Efficient ways to clone a canister’s data

I’m looking into solutions that would allow me to build an auto-scaling solution for canisters based on the current memory utilization of the canister, and part of this solution involves being able to fully clone or partially replicate the data stored in the canister and then to repartition the data amongst the original canister and clone(s).

The only (and most expensive option) I can think of right now is to use inter-canister update calls, but when we’re talking about 1-2 GB of data this would be a somewhat slow process based on what I’ve seen from others. I could also maintain multiple canisters from the start, but this is then 2X the cost.

Is there any way to pull out a canister replica for this purpose via a clone() type of functionality? If not, are there any other current solutions or ongoing work/roadmap items that might help IC Devs clone or repartition the data in canisters?

1 Like

Also see discussion here: Canister backup - #19 by skilesare

This would be great. I know that there is work underway for downloading the current wasm state, but it would also be great if the replica could just copy it and start running it under a different canister id.

1 Like

Thanks for linking that discussion.

This clone/copy and delete methodology is exactly my thinking. Fully copying a canister through inter-canister calls is both expensive and would take a significant amount of time, not to mention you now introduce a whole bunch of distributed systems problems with what to do if a 1-2GB canister data copy fails in the middle (since you would be splitting the copy process into multiple update calls supposedly).

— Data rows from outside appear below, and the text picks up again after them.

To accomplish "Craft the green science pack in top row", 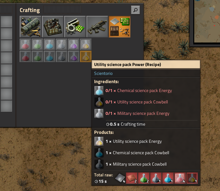I will [x=38, y=44].
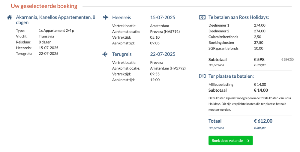Select the strikethrough old price € 598,00
The height and width of the screenshot is (152, 300).
(x=287, y=59)
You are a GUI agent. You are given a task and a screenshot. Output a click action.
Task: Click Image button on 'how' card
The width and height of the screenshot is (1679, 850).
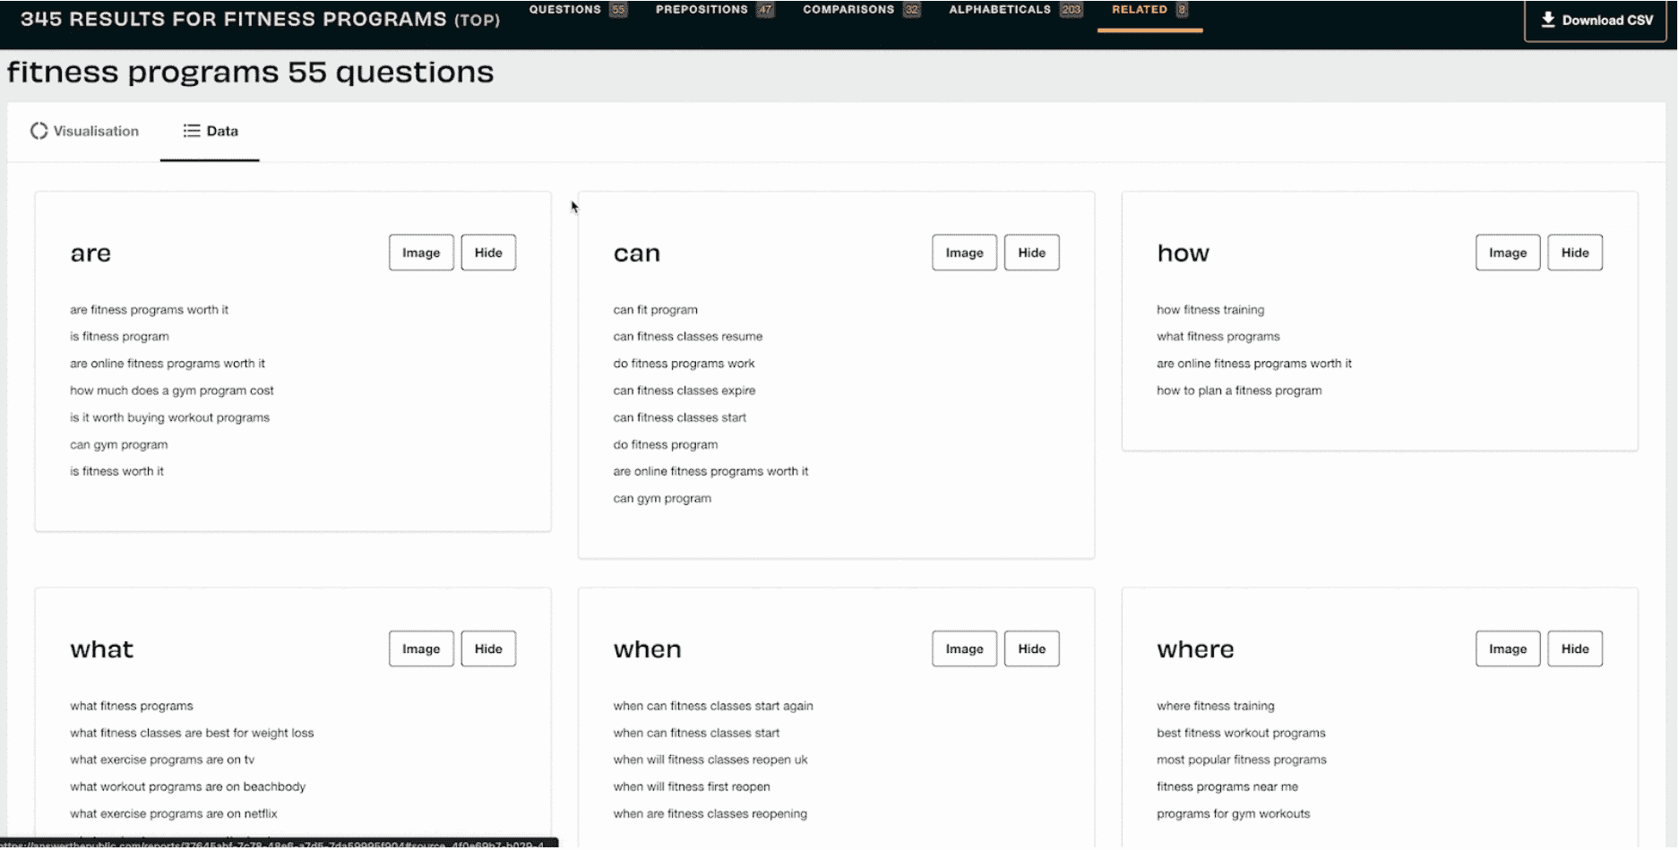pos(1507,253)
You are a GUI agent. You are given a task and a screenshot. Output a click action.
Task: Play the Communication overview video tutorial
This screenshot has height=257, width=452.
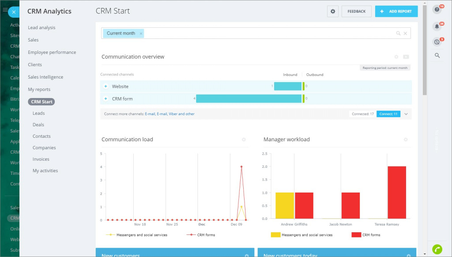[x=406, y=57]
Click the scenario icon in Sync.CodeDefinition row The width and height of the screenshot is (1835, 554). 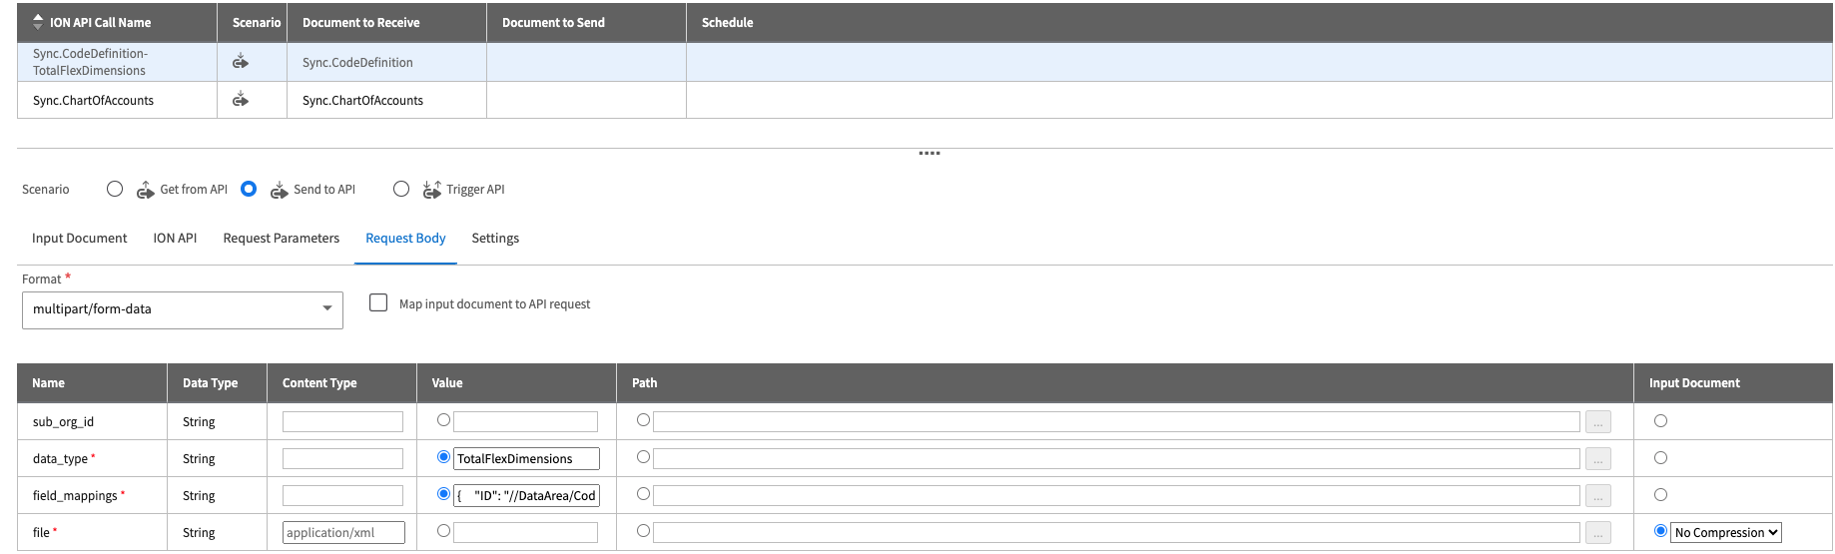[x=241, y=62]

While this works great for backups, you have to start out by spinning up that extra canister before. This doesn’t work if you’re auto scaling out in a reactionary fashion, and to top it off doesn’t effectively tackle the problem of if you have data that is unevenly distributed (based on a particular primary key).

The intermediate solution that a few teams have come up with is to find a specific entity that they do not believe will push the 4GB canister limit anytime soon (say a user, or a message chat on OpenChat) and just spin up a new canister for each of those entities. I think that the above will most likely be my approach (in the intermediate term), as I’m certain that a deeper IC based solution (either the replica copy solution or another solution) is the way to go in the long term.

Building off of this, I’m assuming these clones would then be bounded by the individual subnet of a particular application - which would then be the next bottleneck.

@diegop From a brief glance I didn’t see this on the 2022 Sneak Preview RoadMap. Are there any Roadmap items that might tackle this problem or engineers that might be able to comment on the feasibility/work required to perform efficient canister data cloning?

+1, this would be very useful.

Even a feature that lets canister owners download/upload a canister’s state would essentially allow us to clone a canister. Last I checked it was on the roadmap, but I don’t know the current status.

@akhilesh.singhania, do you happen to know? Thanks!

2 Likes

From How would Internet Identity handle a denial of service attack? - #10 by faraz.shaikh

This got me looking into CUPs, or catch-up packages, which are very briefly described in section 8.2 of The DFINITY Foundation.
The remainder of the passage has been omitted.